Although the P (=(X, Y, Z)) in the 3D coordinate system indicates a random point of the camera coordinate system, if a photographing is performed using a plurality of cameras, a reference coordinate system common to a plurality of the cameras may be needed. In FIG. 1, if a random point of a reference coordinate system, which has a reference set to a point Ow, is set to Pw (=(Xw, Yw, Zw)), the Pw (=(Xw, Yw, Zw)) can be converted to a random point P (=(X, Y, Z)) of the camera coordinate system using 3×3 rotation matrix R and 3×1 translation vector. The P can be obtained by Formula 1.

P=R*Pw+T [Formula 1]

Based on the above description, the depth picture or the depth map is redefined as follows. First of all, the depth picture or the depth map can be called a set of information resulting from converting a distance between a position of a camera and an object into a relative value with reference to the position of the camera and can be represented by one of a picture unit, a slice unit and the like. And, the depth information in the depth picture or the depth map can be represented by a pixel unit.

Each pixel value of the depth picture can be represented as a Z-coordinate value of the coordinates P (=(X, Y, Z)) corresponding to the camera coordinate system. Since the Z-coordinate value belongs to a real number range, it is necessary to quantize the Z-coordinate value into a value belonging to an integer range to be represented in a digital image format. Each pixel value of the depth picture can be quantized by Formula 2 or Formula 3.

Zq=floor(255*(Z−Znear)/(Zfar−Znear)+0.5) [Formula 2]

Zq=floor(255*(1/Z−1/Zfar)/(1/Znear−1/Zfar)+0.5) [Formula 3]

In Formula 2 or Formula 3, Zq means a quantized depth information. Referring to [Top View] shown in FIG. 1, Znear means the lower limit of the Z-coordinate value and Zfar means the upper limit of the Z-coordinate value. According to Formula 2 or Formula 3, the quantized depth information can have an integer value in a range of 0˜255.

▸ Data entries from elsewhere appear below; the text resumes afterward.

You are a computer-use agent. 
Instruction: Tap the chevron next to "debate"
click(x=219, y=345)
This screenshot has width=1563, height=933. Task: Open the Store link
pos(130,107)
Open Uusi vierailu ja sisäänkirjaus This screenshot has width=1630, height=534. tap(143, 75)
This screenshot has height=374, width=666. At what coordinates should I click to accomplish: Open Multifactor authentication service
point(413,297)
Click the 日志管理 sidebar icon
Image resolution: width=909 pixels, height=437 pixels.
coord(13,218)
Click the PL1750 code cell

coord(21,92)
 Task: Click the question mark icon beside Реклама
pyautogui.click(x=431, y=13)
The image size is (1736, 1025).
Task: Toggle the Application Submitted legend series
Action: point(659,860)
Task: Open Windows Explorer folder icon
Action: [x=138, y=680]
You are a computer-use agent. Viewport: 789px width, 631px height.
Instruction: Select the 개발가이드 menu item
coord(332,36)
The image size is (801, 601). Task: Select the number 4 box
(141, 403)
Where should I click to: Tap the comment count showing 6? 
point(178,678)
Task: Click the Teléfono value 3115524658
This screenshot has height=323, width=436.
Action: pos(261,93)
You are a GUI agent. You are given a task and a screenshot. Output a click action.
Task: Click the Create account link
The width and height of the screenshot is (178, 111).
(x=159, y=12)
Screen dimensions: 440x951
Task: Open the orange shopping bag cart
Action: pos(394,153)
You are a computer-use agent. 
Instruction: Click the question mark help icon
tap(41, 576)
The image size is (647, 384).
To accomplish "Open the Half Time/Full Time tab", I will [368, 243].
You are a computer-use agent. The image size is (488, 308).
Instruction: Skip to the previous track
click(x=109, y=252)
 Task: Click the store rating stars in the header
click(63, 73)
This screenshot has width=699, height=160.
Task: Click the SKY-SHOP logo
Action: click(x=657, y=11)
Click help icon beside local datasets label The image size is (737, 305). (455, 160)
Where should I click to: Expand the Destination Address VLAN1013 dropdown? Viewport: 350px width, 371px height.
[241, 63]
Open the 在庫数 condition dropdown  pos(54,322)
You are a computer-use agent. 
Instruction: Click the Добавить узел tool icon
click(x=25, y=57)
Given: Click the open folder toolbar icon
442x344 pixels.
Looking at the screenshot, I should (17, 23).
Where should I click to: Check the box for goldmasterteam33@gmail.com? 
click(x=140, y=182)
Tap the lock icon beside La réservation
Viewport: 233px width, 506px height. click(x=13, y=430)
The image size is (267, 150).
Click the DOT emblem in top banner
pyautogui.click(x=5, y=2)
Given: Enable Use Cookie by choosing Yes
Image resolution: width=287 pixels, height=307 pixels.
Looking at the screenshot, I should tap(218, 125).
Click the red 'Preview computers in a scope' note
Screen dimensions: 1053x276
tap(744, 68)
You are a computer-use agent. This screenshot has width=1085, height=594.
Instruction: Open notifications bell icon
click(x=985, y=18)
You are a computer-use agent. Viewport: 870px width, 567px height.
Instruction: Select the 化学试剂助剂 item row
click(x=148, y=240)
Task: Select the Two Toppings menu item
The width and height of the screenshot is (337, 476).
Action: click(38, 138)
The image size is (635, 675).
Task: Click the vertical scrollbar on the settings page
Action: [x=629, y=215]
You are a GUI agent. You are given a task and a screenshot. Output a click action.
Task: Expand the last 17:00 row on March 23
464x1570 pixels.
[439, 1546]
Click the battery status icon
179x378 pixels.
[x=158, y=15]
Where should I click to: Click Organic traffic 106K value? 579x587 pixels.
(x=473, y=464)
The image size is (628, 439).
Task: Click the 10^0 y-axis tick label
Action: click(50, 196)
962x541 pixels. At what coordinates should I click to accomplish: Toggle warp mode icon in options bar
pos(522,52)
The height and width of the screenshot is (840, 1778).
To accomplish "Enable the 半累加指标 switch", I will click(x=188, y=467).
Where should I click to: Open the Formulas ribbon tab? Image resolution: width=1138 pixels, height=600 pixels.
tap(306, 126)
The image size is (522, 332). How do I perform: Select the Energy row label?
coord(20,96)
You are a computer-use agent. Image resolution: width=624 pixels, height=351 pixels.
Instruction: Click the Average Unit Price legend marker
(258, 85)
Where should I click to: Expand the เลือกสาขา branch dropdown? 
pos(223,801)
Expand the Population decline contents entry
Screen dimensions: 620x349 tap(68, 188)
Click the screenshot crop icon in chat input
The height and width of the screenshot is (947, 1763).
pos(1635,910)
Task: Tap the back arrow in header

Thus, the depth picture or the depth map can be coded together with a video sequence of color picture or can be coed with a separate sequence. In this case, various embodiments are applicable for the compatibility with a conventional codec. For instance, a depth coding scheme is applicable as a supplementary scheme to be compatible with H.264 codec. For another instance, a depth coding scheme is applicable as an extension scheme in H.264/AVC multiview video coding. For another instance, a depth coding scheme is applicable as an extension scheme in H.264/AVC scalable video coding. For further instance, a depth coding scheme is applicable as a separate codec scheme of coding a video sequence containing a depth picture only. In the following description, detailed embodiments of depth coding are explained. And, the detailed embodiments of depth coding can be utilized for various cases as mentioned in the foregoing description.

FIG. 2 is an internal block diagram of a broadcast receiver, to which depth coding is applied, according to an embodiment of the present invention.

A broadcast receiver according to the present embodiment receives a terrestrial broadcast signal and then plays a corresponding video. The broadcast receiver is able to generate a 3D content using the received depth related informations. The broadcast receiver includes a tuner 200, a demodulation/channel decoder 202, a transport demultiplexing unit 204, a packet release unit 206, an audio decoder 208, a video decoder 210, a PSI/PSIP processing unit 214, a 3D rendering unit 216, a formatter 220 and a display unit 222.

The tuner 200 selects a broadcast signal of a prescribed user-selected channel from a plurality of broadcast signals inputted via an antenna (not shown in the drawing) and then outputs the selected broadcast signal. The demodulation/channel decoder 202 demodulates the broadcast signal from the tuner 200 and then outputs a transport stream S) by performing error correction decoding on the demodulated signal. The transport demultiplexing unit 204 demultiplexes the transport stream into a video PES (Packeted Elementary Stream) and an audio PES (Packeted Elementary Stream) and then extracts PSI/PSIP (Program Specific Information/Program and System Information Protocol) information. The packet release unit 206 recovers a video ES and an audio ES by clearing packets for the video PES and the audio PES. The audio decoder 208 outputs an audio bitstream by decoding the audio ES. The audio bitstream is converted to an analog audio signal by a digital-to-analog converter (not shown in the drawing), is amplified by an amplifier (not shown in the drawing), and is then outputted via a speaker (not shown in the drawing). The video decoder 210 recovers an original video by decoding the video ES. The decoding process by the audio decoder 208 and the video decoder 210 can be executed on the basis of a packet ID (PID) confirmed by the PSI/PSIP processing unit 214. In the decoding process, the video decoder 210 is able to extract depth information. And, the video decoder 210 extracts such supplementary information required for generating a video of a virtual camera view as camera information, information (e.g., geometrical information such as an object contour line and the like, object transparency information, color information, etc.) for estimating an occlusion (i.e., an unseen part blocked by an object in front) and the like and is then able to provide the extracted supplementary information to the 3D rendering unit 216. Yet, according to another embodiment of the present invention, the depth information and/or the supplementary information can be separated by the transport demultiplexing unit 204.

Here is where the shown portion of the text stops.